## Consigne
Recopiez mot pour mot le passage du texte sur l'incertitude : commencez aux mots « Regardez cette accumulation » et arrêtez-vous après « été aussi incertain. ».

## Texte d'étude
:::::

Le virus n’est qu’une partie du problème. Il ne suffira pas de l’éradiquer, si cela est possible. Il faudra s’occuper des grands corps malades, celui de l’humanité et celui du vivant.
On fait comme si l’incertain était l’ennemi absolu de la société. C’est la classique vision néolibérale, contrôlante, managériale. Selon cette vision, la grande finalité de la société se résume à la maîtrise technique et politique du cours des choses. Mais tout indique que cette maîtrise est un leurre, une dystopie. Produire de la certitude ne suffit pas. Notre époque est capable de prédire de plus en plus précisément l’évolution de phénomènes complexes, climatiques par exemple. Mais si elle est désemparée, incertaine de son propre destin, c’est qu’elle ne sait pas où trouver la force morale et les valeurs pour faire face à ce futur qu’elle est désormais capable d’annoncer.
Regardez cette accumulation de certitudes écologiques, portant sur le présent et le futur. Les forêts et les animaux disparaissent, les populations d’insectes s’effondrent, les glaciers fondent. Les températures augmentent pour des millénaires, les océans montent et deviennent stériles, les pandémies se succèdent, les sécheresses et inondations font figure de nouvelles normes. Une catastrophe est en cours. Sur le fond de ce qui arrive, on ne peut pas parler d’incertitude. Il s’agit d’un savoir certain. La science n’a plus de doute, sauf sur les détails, la plus ou moins grande rapidité du phénomène, par exemple.
Si bien qu’au cœur de l’angoisse qui nous taraude se noue un étrange paradoxe. Jamais les certitudes n’ont été aussi solides concernant les conditions environnementales de l’avenir. Jamais, en même temps, notre avenir n’a été aussi incertain.
La certitude ne fait désormais que creuser l’incertitude. Nos vieilles réponses semblent impuissantes.
Il se pourrait que la « mégamachine », pour reprendre le concept de Fabian Scheidler, commence à s’enrayer.1 Cette machine – qui est le dispositif central de la civilisation occidentale – a été construite au fil de vieux systèmes de domination, mais surtout est à l’origine, il y a 500 ans, en Europe, du capitalisme moderne. Et cette machine a tout envahi, nous ne la voyons même plus, c’est un mythe qui tisse nos existences. C’est en même temps un pouvoir qui n’a plus rien d’humanisant, qui pousse à l’expansion agressive et à la croissance permanente, et dont l’arrêt ou la moindre inflexion signifierait une crise majeure ou un effondrement. Le principe de cette mégamachine est l’illimitation : tout doit être exploité sans limites, énergies, espaces naturels, personnes et psychismes. Mais comment croire encore à ce principe quand tout s’épuise ? Le progrès matériel perd sa force religieuse. Il faut apprendre à désirer autrement, à espérer autre chose.

:::::

## Données extraites
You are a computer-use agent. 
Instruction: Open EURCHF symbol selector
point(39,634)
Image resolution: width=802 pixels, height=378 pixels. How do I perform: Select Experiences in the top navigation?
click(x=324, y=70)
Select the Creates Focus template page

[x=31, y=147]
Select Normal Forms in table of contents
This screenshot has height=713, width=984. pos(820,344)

:::::

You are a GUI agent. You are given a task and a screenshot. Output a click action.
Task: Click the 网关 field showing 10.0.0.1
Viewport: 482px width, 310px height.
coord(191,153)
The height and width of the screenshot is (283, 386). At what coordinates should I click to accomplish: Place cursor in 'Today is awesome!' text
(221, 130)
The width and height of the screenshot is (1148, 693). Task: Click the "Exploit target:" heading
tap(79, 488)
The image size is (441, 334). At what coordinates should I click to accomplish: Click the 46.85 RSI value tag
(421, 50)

:::::

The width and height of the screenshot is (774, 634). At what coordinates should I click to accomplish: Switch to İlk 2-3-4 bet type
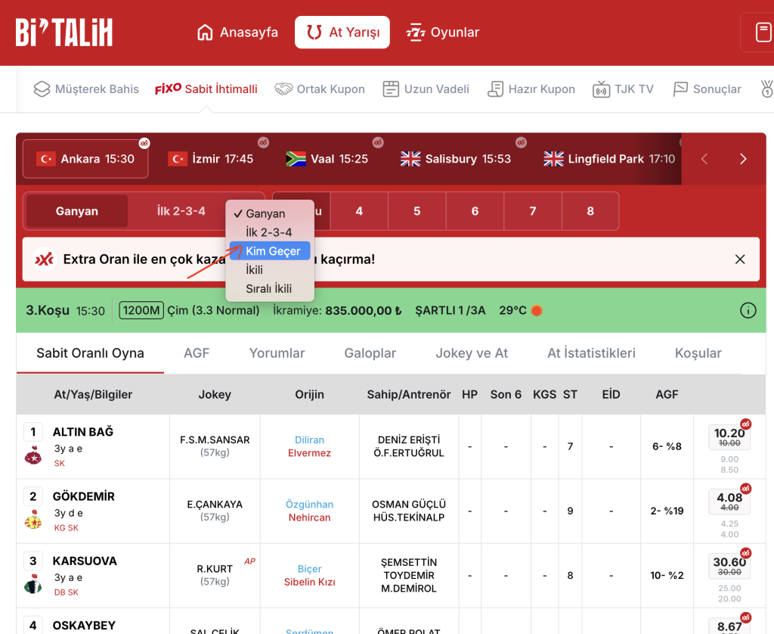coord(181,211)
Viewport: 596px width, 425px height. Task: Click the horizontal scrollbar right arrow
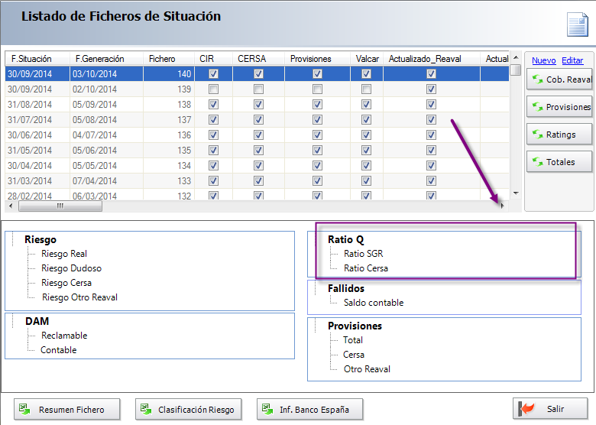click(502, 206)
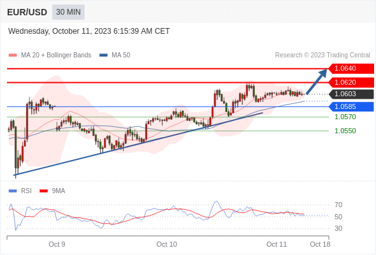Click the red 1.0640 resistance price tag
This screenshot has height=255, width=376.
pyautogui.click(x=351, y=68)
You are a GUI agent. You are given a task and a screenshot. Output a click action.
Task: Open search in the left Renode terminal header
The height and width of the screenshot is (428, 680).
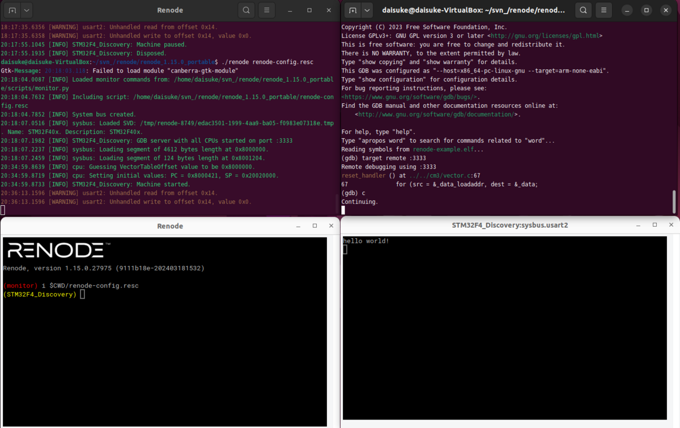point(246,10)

:::::

## Résultat
Regardez cette accumulation de certitudes écologiques, portant sur le présent et le futur. Les forêts et les animaux disparaissent, les populations d’insectes s’effondrent, les glaciers fondent. Les températures augmentent pour des millénaires, les océans montent et deviennent stériles, les pandémies se succèdent, les sécheresses et inondations font figure de nouvelles normes. Une catastrophe est en cours. Sur le fond de ce qui arrive, on ne peut pas parler d’incertitude. Il s’agit d’un savoir certain. La science n’a plus de doute, sauf sur les détails, la plus ou moins grande rapidité du phénomène, par exemple.
Si bien qu’au cœur de l’angoisse qui nous taraude se noue un étrange paradoxe. Jamais les certitudes n’ont été aussi solides concernant les conditions environnementales de l’avenir. Jamais, en même temps, notre avenir n’a été aussi incertain.